Personal information
- Born: January 27, 1987 (age 39) Marianna, Arkansas, U.S.
- Listed height: 6 ft 2 in (1.88 m)
- Listed weight: 190 lb (86 kg)

Career information
- High school: Lee (Marianna)
- College: Arkansas State
- NFL draft: 2010: undrafted

Career history
- Seattle Seahawks (2010); Miami Dolphins (2011–2012)*; Utah Blaze (2013)*; Cleveland Gladiators (2013);
- * Offseason or practice squad member only
- Stats at Pro Football Reference

= Marcus Brown (cornerback, born 1987) =

American football player (born 1987)

Marcus Brown (born January 27, 1987) is an American former professional football player who was a cornerback in the National Football League (NFL). He was signed by the Seattle Seahawks as an undrafted free agent in 2010. He played college football for the Arkansas State Red Wolves.

Brown was also a member of the Miami Dolphins.

==College career==
Brown redshirted as a true freshman and participated on the scout team.

As a freshman redshirt, Brown played in eight games and starting in one. He ended the season with 16 tackles with a forced fumble. He also returned a punt for 12 yards.

He sat out his entire sophomore season in 2007.

He played in all 12 games as a junior in 2008. He tallied 57 tackles with 5 of them being for a loss of yards.
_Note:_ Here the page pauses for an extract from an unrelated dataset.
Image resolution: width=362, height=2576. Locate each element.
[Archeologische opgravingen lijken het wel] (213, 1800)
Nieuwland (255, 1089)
He also forced 2 fumbles and returned one for a 71-yard touchdown. He had one interception.

As a senior in 2009, Brown recorded 47 tackles and one forced fumble.

==Professional career==
After going undrafted in the 2010 NFL draft, Brown signed with the Seattle Seahawks as an undrafted free agent on April 24, 2010. He was cut on September 4. He was re-signed to the practice squad two days later. On December 20, Brown was promoted to the active roster and played in his first career game on January 2, 2011, against the St. Louis Rams. He was waived on August 18.

The Miami Dolphins signed Brown to their practice squad on December 7, 2011. He was re-signed to a future contract on January 30, 2012. The Dolphins released him during the preseason on August 25.

Brown signed with the Utah Blaze of the Arena Football League on January 10, 2013. Brown was placed on Recallable reassignment in April. Two days after his reassignment, he was claimed by the Cleveland Gladiators.

A day after being assigned to the Cleveland Gladiators, Brown was added to the refused to report list.